Gordon gave his up-and-coming youngsters more ice time at the expense of veterans like Guerin, who had 16 goals and 20 assists in 61 games with New York.
When Guerin became expendable, Penguins general manager Ray Shero jumped at the chance to land a scoring forward - a position unfilled since Marian Hossa left the Penguins for the Red Wings last summer.
All it took was a conditional draft pick. In his first game with the Penguins, Guerin earned his 800th NHL point by assisting on Crosby's goal.
"We had scouted him quite a bit the last month, month-and-a-half or so," Shero said. "He certainly was not at the top of his game.
"We just felt that given the cost to acquire him, that in the hole that we had, could he rekindle the magic and enthusiasm for the game? Because we thought he could still skate. Obviously, he's answered that question and he's done a great job. He's always had a winning background, no different than Ruslan Fedotenko, Miroslav Satan."
Fedotenko and Satan were also lost in New York's transition and left the Islanders as free agents before this season. Satan was forced to go to the minors upon Guerin's arrival to free salary cap space. He has returned and put up a goal and five assists during the playoffs.
Fedotenko had scored in three straight games before being blanked by the Wings in Game 2 on Sunday night.
Guerin, who can become a free agent this summer, is no stranger to being a rental player. It didn't work out when he was sent from St. Louis to San Jose in 2007. He had no playoff goals and two assists, and the Sharks didn't make a long run.
He has been held to one assist by the Red Wings, who have won the first two games of the finals by 3-1 scores and moved on to Pittsburgh in their quest to repeat as Stanley Cup champions. Game 3 is Tuesday night.
"He's brought a lot certainly on the ice," Crosby said. "He's played great. He's got a great shot. He's a big body out there. He can make smart, simple plays.
"Off the ice he's provided a lot of leadership and provided that experience for us. For me, personally, he's been a guy I can lean on ... bounce things off of. He keeps things pretty loose. He's a guy that's fun to be around, so he's really helped."
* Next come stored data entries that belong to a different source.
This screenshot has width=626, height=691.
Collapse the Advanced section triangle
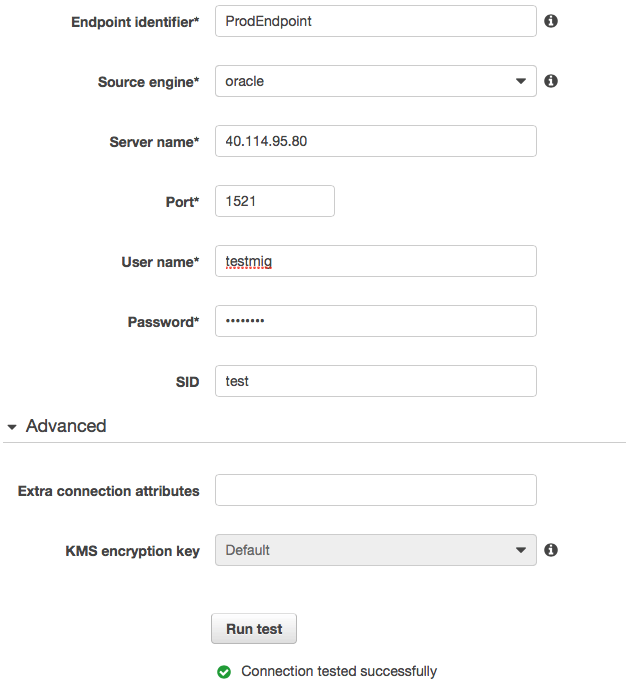pos(12,426)
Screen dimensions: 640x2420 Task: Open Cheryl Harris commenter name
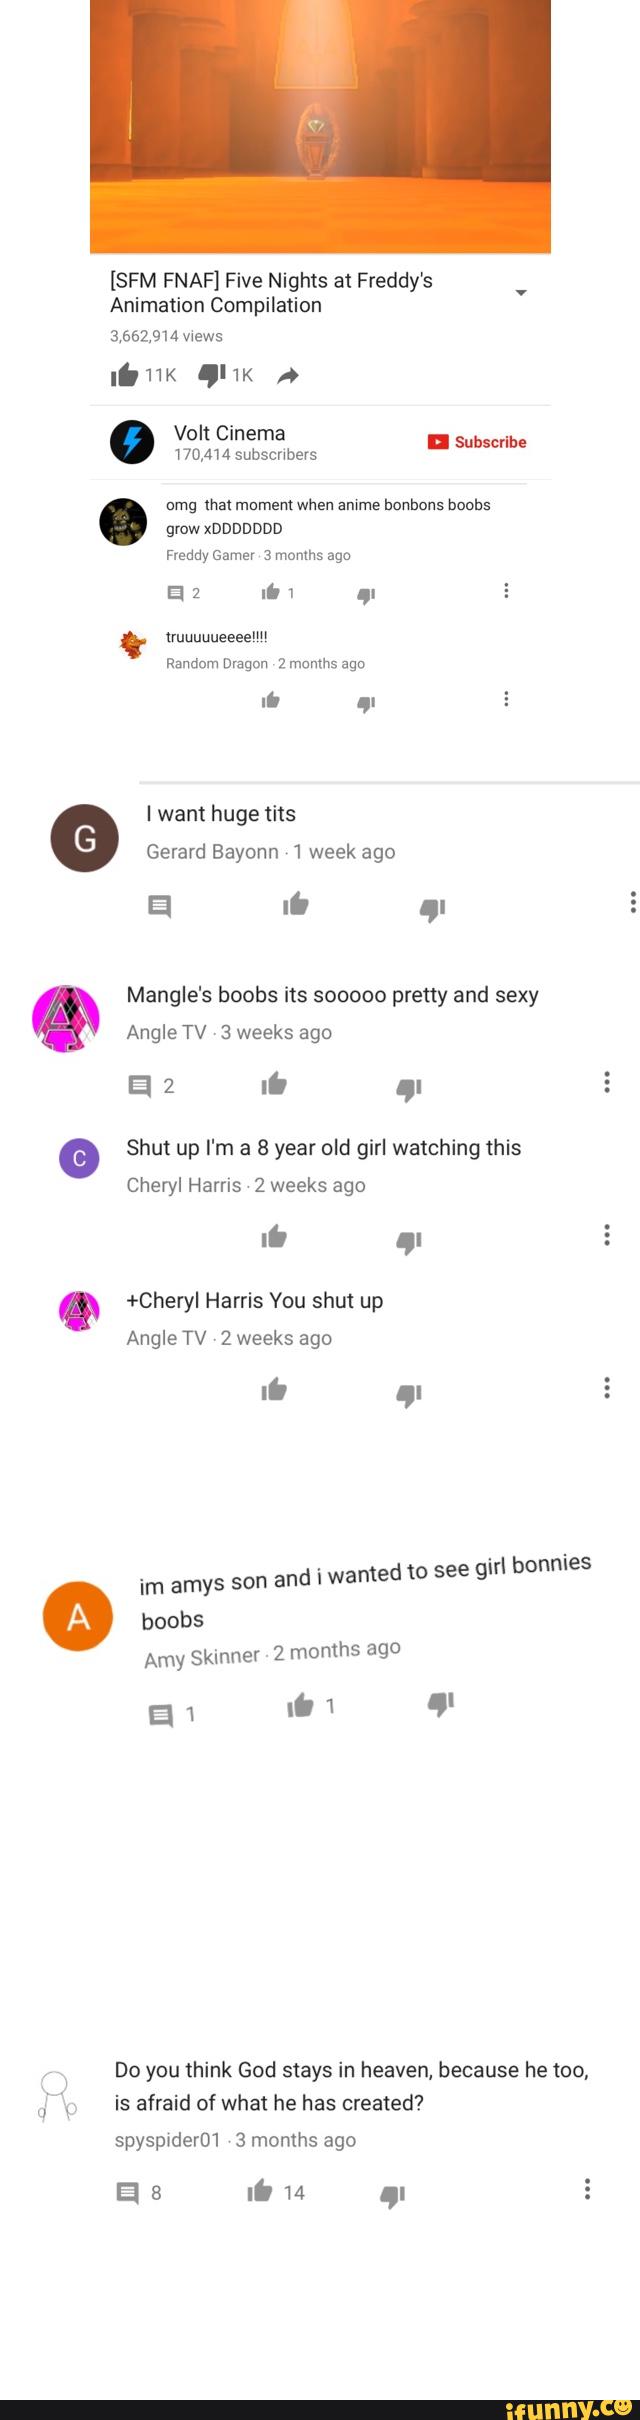[x=184, y=1185]
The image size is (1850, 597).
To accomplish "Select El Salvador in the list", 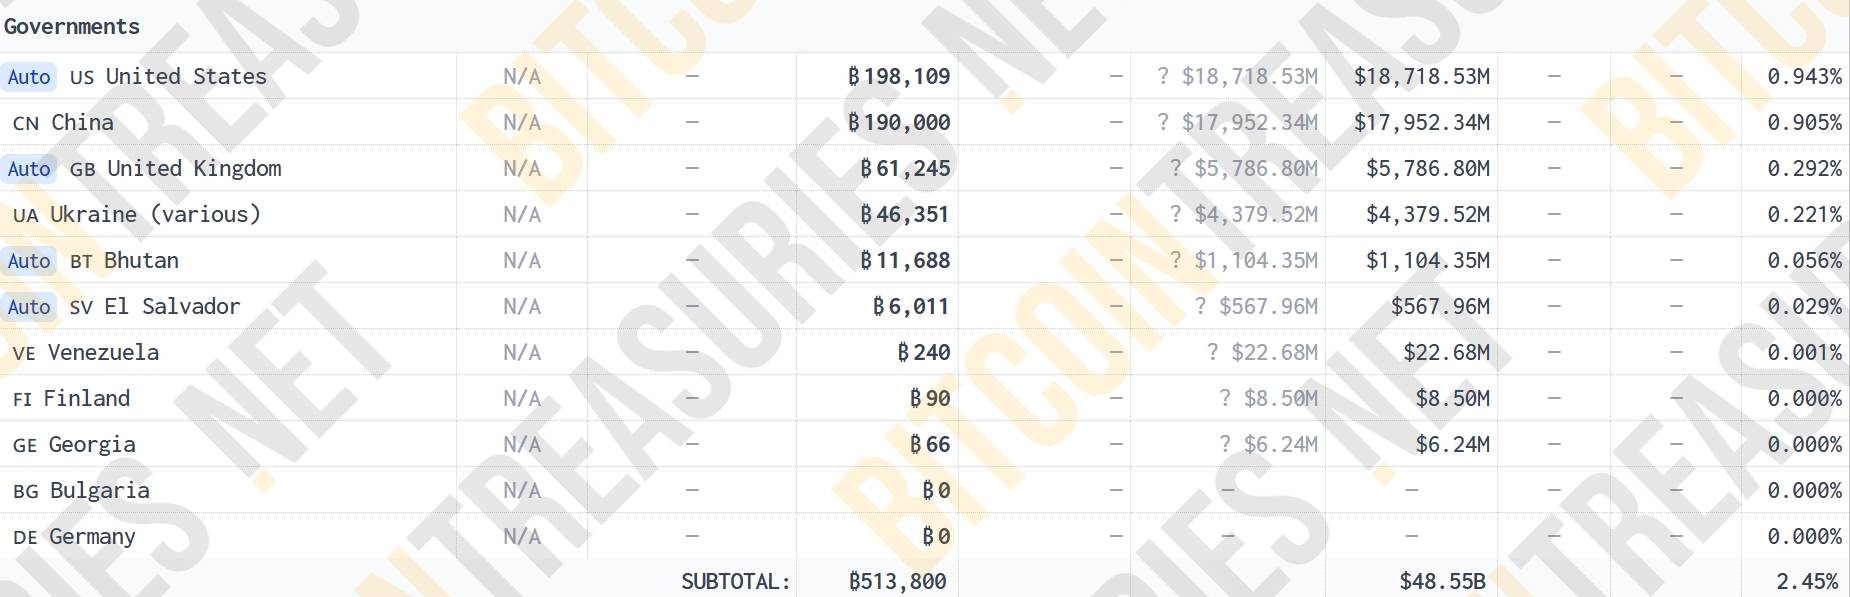I will click(x=172, y=307).
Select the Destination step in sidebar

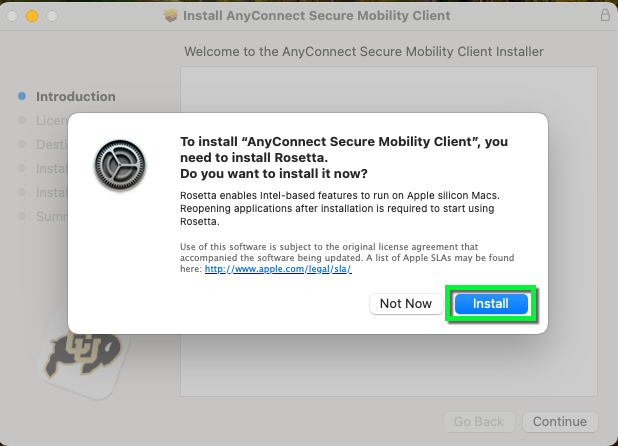point(52,144)
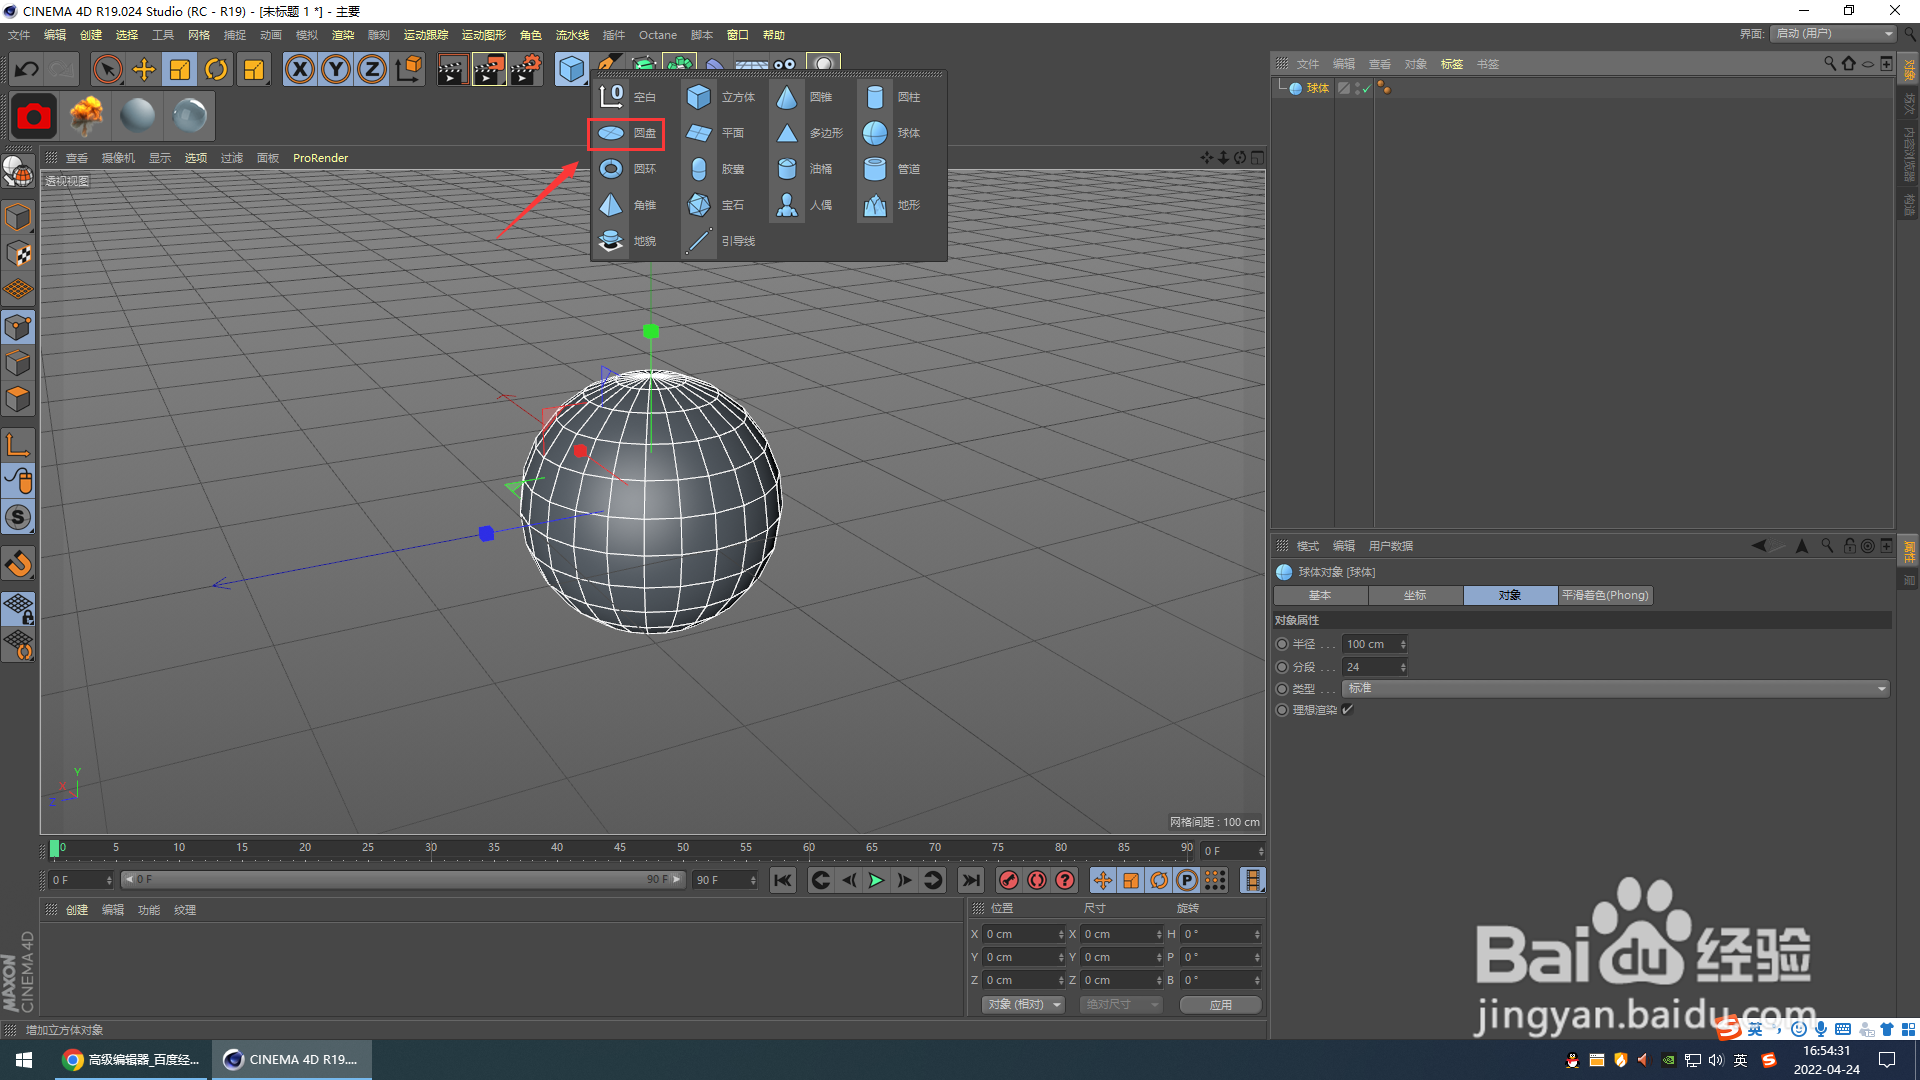Click the Apply button
Viewport: 1920px width, 1080px height.
[x=1220, y=1005]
The 21-year-old Crosby is pointless in back-to-back playoff games for the first time since last year's finals with the Red Wings.
"Sid is such a competitor," said Guerin, a captain this season with the Islanders. "He is the hardest-working guy in practice. When something is not done right, he wants to do it again. He'll do it 50 times until it's done right.
"For a guy like me that can use my age and being tired all the time as an excuse, he forces me to skate and get out there and put in a good effort in practice and during games. Hopefully, I have had a positive effect on him because he's definitely had one on me."